The evaporite salts on the surface were being dissolved back into the new hydrosphere. Carbonates, sulfates, and nitrates had all been left behind by the slow evaporation of the ancient Martian seas; there were huge deposits of them, now mixing with the water as it ran across the surface. The mechanics of saltification were still very poorly understood, but clearly the surface water on Mars was going to pick up salt for a long time to come. The archaea, meanwhile, were already hardy halophiles; one species, Haloferax, could live directly on and inside salt crystals. Human beings were not as salt tolerant as that, but their blood was about as salty as Earth’s ocean water, and many of them heavily oversalted most of their food. So an opportunity might exist. Salt was common ground.

A group of little red scientists advocated a subtle double intervention. Archaea would be released onto the surface, in salt containers that would look to them like ocean liners. These would get into the water, and would slip easily into the bloodstream when introduced into human hosts. Here even smaller vessels would carry some of these archaea across the blood-brain barrier—special varieties, genetically engineered by the little red scientists to create certain electrical fields, triggering the excretion of beneficial hormones and other brain chemicals.

Some of the little red people decried this as no more than drug therapy. The group of little red scientists defended it as such. State of mind was in great part chemical condition, as all admitted. Chemical intervention could be defended on that score. This was an emergency; very possibly humans were in the process of overrunning Mars, devastating the planet for all its unseen indigenous life. Meanwhile the archaea were experiencing a population explosion, and spoiling for a fight. A solution that neutralized both sides would be very welcome. The archaea would see it as the freedom of the surface; the little people would see it as drug therapy; the humans would see it as a deliberate mutation in their values. If no one ever suspected otherwise, where was the harm? Why not let them think so?

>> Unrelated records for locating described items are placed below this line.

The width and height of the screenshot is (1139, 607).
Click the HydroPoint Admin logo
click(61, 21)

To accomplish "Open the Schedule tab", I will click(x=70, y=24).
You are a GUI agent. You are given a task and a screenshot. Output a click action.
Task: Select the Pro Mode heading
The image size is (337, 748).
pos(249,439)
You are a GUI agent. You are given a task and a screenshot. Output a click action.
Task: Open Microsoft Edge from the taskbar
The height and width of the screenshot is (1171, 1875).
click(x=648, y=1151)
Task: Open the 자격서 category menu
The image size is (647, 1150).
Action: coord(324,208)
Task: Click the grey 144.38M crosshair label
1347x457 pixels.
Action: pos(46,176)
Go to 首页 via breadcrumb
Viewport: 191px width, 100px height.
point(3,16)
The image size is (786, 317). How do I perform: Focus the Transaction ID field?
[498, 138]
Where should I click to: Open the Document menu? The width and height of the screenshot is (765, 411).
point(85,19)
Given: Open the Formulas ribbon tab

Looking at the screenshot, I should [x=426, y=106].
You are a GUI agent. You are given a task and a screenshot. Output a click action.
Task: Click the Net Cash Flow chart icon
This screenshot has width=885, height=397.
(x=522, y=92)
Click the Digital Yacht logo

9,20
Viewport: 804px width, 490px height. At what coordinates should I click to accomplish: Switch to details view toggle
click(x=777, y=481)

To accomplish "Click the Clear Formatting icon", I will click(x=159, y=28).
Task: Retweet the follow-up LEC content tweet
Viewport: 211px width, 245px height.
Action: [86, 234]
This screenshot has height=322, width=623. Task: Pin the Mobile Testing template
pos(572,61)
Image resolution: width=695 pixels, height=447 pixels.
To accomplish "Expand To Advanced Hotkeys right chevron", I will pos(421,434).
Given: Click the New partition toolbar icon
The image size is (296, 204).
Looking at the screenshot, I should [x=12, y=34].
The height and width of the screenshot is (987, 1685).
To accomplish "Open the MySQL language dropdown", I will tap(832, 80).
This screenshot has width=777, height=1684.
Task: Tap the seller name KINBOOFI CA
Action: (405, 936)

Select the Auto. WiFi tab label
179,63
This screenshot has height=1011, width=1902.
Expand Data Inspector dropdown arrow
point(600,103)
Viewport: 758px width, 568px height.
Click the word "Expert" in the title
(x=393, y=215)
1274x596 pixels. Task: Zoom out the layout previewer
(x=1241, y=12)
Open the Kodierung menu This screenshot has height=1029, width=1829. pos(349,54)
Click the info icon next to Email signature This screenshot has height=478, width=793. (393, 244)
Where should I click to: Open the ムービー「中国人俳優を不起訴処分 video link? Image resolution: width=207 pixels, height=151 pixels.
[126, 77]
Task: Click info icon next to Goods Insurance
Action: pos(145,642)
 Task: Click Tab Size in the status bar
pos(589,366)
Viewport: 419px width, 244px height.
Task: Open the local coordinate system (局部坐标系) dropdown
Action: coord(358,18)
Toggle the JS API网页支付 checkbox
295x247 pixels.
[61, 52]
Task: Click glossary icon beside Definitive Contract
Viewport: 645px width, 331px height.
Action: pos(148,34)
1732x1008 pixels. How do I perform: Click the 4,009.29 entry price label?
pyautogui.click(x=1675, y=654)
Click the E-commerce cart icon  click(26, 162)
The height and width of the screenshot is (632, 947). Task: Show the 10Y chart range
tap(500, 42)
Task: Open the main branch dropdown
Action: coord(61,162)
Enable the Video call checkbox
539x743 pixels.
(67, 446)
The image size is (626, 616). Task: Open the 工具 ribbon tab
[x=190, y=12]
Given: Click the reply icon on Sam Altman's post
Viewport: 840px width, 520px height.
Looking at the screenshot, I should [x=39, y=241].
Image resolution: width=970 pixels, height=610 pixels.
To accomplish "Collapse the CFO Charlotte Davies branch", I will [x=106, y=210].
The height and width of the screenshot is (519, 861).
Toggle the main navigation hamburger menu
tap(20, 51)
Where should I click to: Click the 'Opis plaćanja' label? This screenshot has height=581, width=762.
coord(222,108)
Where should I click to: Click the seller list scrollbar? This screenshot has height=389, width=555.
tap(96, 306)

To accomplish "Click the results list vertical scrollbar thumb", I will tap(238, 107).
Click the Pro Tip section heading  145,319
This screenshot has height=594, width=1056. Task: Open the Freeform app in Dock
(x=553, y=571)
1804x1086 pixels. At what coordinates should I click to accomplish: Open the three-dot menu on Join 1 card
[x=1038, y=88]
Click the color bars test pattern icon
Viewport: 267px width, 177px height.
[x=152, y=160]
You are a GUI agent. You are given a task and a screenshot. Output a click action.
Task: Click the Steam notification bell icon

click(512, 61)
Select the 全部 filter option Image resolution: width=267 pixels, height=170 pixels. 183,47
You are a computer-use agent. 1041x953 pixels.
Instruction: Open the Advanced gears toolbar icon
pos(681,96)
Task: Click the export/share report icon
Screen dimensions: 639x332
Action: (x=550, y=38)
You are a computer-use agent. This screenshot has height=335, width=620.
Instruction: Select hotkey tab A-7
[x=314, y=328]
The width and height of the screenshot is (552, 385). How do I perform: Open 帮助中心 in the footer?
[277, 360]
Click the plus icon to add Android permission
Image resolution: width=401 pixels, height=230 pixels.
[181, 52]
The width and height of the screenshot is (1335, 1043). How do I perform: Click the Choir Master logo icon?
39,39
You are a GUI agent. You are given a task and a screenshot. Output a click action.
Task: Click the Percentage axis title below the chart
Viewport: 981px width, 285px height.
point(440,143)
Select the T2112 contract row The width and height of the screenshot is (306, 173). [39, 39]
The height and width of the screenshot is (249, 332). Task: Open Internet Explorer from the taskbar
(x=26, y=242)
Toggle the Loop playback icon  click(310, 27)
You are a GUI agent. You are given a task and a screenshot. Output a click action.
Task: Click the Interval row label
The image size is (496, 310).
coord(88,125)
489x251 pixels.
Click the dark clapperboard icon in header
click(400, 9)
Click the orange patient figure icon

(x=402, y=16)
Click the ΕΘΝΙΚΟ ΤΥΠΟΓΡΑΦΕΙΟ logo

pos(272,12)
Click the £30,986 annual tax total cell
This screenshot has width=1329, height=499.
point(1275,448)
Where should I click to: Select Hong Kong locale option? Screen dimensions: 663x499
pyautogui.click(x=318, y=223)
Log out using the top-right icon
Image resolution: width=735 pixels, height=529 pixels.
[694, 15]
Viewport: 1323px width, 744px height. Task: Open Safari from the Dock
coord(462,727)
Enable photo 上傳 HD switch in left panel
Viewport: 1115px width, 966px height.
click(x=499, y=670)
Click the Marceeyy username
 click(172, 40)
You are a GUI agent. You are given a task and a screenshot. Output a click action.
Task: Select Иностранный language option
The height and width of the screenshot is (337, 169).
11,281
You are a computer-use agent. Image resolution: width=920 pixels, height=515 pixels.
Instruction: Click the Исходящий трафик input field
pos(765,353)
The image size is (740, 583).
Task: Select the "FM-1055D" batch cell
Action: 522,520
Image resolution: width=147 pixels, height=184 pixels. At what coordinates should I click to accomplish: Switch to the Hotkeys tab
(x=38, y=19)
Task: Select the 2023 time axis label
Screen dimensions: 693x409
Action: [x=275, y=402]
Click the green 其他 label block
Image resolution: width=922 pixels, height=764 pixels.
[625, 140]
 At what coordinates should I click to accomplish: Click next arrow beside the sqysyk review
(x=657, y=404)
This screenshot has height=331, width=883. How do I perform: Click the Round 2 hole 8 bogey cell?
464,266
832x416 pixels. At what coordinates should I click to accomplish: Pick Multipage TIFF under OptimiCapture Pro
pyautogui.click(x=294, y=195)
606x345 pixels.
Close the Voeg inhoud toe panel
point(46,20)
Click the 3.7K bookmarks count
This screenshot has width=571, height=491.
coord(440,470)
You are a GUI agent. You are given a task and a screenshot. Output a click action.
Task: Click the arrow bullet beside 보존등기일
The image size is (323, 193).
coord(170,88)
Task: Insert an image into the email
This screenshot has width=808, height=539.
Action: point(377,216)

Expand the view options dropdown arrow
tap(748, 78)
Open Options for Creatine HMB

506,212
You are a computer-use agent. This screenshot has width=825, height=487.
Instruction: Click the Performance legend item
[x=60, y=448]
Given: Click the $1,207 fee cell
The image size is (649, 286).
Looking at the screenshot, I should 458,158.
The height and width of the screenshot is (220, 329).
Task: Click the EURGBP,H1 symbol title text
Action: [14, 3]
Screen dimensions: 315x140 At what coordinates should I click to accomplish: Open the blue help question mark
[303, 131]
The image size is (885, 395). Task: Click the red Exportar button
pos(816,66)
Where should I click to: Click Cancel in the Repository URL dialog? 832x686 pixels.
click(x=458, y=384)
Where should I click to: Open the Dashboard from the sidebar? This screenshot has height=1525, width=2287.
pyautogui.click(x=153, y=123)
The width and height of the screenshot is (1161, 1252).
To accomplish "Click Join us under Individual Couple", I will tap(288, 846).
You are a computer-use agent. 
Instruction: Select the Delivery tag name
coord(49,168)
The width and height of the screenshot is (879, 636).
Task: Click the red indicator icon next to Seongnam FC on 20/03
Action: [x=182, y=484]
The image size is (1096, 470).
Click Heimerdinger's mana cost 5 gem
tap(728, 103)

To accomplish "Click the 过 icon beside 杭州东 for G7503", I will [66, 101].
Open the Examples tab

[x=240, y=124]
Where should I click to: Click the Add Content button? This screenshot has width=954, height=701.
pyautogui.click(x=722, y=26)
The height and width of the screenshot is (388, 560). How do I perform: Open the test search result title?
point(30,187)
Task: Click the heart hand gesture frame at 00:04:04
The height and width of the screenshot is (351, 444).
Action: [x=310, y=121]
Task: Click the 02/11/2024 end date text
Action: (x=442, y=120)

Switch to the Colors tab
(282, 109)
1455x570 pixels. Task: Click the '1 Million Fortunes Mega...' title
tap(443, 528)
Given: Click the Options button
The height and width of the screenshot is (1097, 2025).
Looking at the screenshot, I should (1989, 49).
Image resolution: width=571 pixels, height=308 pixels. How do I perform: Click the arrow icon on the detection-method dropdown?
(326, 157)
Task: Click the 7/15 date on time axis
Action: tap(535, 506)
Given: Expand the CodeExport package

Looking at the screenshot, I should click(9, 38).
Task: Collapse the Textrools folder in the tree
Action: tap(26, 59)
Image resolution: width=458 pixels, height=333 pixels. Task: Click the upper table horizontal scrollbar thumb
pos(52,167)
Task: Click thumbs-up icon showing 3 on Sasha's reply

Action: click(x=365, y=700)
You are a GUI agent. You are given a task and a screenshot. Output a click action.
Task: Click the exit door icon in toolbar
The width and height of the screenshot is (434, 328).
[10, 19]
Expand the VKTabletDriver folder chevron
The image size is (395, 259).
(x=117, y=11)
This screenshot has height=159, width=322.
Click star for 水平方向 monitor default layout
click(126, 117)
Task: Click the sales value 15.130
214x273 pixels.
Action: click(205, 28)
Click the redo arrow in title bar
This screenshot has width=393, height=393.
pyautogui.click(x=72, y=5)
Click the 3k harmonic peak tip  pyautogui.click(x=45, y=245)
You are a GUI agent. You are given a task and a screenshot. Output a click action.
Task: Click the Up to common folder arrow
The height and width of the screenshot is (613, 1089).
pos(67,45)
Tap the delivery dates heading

So all over Mars streams ran red with silt and salt, across the rain-soaked land. Eventually some of these streams combined to become rivers, and ran out estuaries into the burgeoning new ocean. Since the northern sea had been pumped up out of deep permafrost aquifers, its water at this point was still extremely pure. It was in effect an ocean of distilled water, while the streams and rivers were salty. Humans never failed to comment that this was the reverse of the situation on Earth.

A fair number of the new streams fell off cliffs right into the sea; in these places it looked like someone was pouring red paint into a clear pristine pond, where it spread out on rings and dabs of foam. That looks awful, the humans said to each other, though they didn’t know the half of it. Then they would take a swim in the ocean nearby, and get out and eat their lunches, and on their way home feel funny and resolve to be nicer to people that week.